We're going through this as well but without the bottles at daycare (LO is still at home with me at 4.5 months and EBF). I've just found out what's happening for us is a breastfeeding aversion but apparently a bottle preference can look the same. Ours started just after his four month shots and I think it's because I was pressuring (encouraging) him to eat when his appetite was super low, and now he feels stressed at the breast and was only feeding well immediately before and after naps when he was tired and his guard was low. Even then, he would still come off the breast while feeding and be really unsettled, and cry after eating. He would also almost always eat for just about the exact same amount of time, six minutes, which is a telltale sign of an aversion apparently.
I didn't know what was happening until I came across this article and this book both by the same author. Feeding aversions are apparently frequently misdiagnosed as reflux, low supply, or CMPA, and lead BFing parents to end their BFing journey prematurely and switch to bottle feeding.
We are three days into implementing the methods set out by the above linked book and we're seeing improvements although it has been super stressful, because anytime LO breaks away during a feed we end the feed and he's obviously hungry.
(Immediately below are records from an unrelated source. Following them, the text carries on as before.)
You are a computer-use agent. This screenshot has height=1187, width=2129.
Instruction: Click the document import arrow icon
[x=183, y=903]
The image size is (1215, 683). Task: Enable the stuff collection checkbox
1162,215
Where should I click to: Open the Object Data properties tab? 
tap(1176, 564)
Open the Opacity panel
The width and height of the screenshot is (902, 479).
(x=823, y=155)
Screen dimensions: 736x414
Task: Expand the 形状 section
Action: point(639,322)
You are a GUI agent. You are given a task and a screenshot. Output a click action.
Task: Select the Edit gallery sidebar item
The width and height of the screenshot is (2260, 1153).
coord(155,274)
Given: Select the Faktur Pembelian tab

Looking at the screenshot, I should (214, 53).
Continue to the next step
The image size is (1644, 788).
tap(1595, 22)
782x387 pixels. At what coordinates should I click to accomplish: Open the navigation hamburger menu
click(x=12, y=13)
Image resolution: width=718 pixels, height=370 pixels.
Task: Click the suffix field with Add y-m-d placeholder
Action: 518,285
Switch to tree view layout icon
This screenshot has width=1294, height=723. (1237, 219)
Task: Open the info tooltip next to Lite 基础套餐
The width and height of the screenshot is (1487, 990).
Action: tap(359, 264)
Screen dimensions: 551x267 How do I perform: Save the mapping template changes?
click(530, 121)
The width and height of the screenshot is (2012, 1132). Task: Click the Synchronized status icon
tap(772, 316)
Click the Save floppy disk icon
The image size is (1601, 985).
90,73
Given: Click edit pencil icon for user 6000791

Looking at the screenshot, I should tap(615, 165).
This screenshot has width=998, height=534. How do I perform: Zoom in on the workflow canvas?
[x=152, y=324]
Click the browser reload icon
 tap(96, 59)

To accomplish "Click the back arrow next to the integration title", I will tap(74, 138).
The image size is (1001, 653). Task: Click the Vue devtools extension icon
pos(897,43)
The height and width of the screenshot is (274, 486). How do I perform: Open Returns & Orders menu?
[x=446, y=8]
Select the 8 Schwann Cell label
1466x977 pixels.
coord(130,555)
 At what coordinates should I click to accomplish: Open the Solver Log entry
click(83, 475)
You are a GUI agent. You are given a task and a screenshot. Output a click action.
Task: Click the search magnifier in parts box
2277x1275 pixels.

But I'm feeling like there's a light at the end of the tunnel and the book has really helped me to understand why this happened in the first place, and how to approach my LO to make sure it doesn't happen again and that we can continue our BFing journey until he is ready to wean.
Wishing you the best of luck, I know how incredibly stressful aversive behaviour is. Hang in there and trust your LO.
Hi! I had this problem too: I read this book and it really helped. Your Baby’s Bottle-feeding Aversion: Reasons and Solutions. https://www.amazon.com/dp/B076PWRHH2/ref=cm_sw_r_apan_glt_0C33056E69CZQJ9K4CPJ?_encoding=UTF8&psc=1 Good luck!
Hi--i haven't gone through other comments, but i've been through a similar struggle. Have you looked into undiagnosed tongue/lip ties? There'a great facebook group (tongue ties baby support). Pediatricians/ENTs aren't super knowledgeable so you'd have to find a "preferred provider."
Our baby cried with every bottle. We thought she had reflux and put her on meds and they did nothing. we got the ties revised (super quick procedure). she hasn't cried eating since and reflux symptoms are gone (symptoms before were gassiness, agitation eating, coughing, clicking sounds eating, gulping, bad latch, reflux symptoms).
the other thing to look at could be a feeding aversion? we put our baby on a schedule and inadvertently force fed her. so if you think it could be behavioral, maybe look into this. https://www.amazon.com/Your-Babys-Bottle-feeding-Aversion-Solutions-ebook/dp/B076PWRHH2
Could be a long shot, but might be worth checking out.